= Beginning of Section =
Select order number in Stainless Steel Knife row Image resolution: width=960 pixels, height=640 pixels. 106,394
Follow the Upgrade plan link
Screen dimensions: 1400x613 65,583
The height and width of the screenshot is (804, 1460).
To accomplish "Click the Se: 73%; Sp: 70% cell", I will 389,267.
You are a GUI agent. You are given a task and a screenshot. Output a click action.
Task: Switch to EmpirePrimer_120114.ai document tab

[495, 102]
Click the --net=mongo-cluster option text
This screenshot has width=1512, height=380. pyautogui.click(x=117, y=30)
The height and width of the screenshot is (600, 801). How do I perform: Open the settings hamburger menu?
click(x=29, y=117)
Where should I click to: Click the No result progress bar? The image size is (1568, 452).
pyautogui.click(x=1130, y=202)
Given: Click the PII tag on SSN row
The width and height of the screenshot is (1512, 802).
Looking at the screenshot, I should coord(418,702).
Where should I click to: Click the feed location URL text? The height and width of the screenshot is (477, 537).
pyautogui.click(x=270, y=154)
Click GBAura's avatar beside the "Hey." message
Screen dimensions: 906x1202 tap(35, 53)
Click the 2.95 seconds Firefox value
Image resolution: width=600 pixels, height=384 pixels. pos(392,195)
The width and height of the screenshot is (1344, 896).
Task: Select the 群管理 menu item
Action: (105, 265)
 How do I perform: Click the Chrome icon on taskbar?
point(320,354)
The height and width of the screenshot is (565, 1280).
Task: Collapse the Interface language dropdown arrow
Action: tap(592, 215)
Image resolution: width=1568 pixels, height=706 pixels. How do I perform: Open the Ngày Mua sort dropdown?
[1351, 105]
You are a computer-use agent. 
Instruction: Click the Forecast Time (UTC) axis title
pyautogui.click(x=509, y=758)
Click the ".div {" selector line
= End of Section =
Copy, without any change, the lines from the one that contains "Click the --net=mongo-cluster option text" to the final line of the entries above.

Click the --net=mongo-cluster option text
This screenshot has width=1512, height=380. pyautogui.click(x=117, y=30)
The height and width of the screenshot is (600, 801). How do I perform: Open the settings hamburger menu?
click(x=29, y=117)
Where should I click to: Click the No result progress bar? The image size is (1568, 452).
pyautogui.click(x=1130, y=202)
Given: Click the PII tag on SSN row
The width and height of the screenshot is (1512, 802).
Looking at the screenshot, I should coord(418,702).
Where should I click to: Click the feed location URL text? The height and width of the screenshot is (477, 537).
pyautogui.click(x=270, y=154)
Click GBAura's avatar beside the "Hey." message
Screen dimensions: 906x1202 tap(35, 53)
Click the 2.95 seconds Firefox value
Image resolution: width=600 pixels, height=384 pixels. pos(392,195)
The width and height of the screenshot is (1344, 896).
Task: Select the 群管理 menu item
Action: (105, 265)
 How do I perform: Click the Chrome icon on taskbar?
point(320,354)
The height and width of the screenshot is (565, 1280).
Task: Collapse the Interface language dropdown arrow
Action: tap(592, 215)
Image resolution: width=1568 pixels, height=706 pixels. How do I perform: Open the Ngày Mua sort dropdown?
[1351, 105]
You are a computer-use agent. 
Instruction: Click the Forecast Time (UTC) axis title
pyautogui.click(x=509, y=758)
Click the ".div {" selector line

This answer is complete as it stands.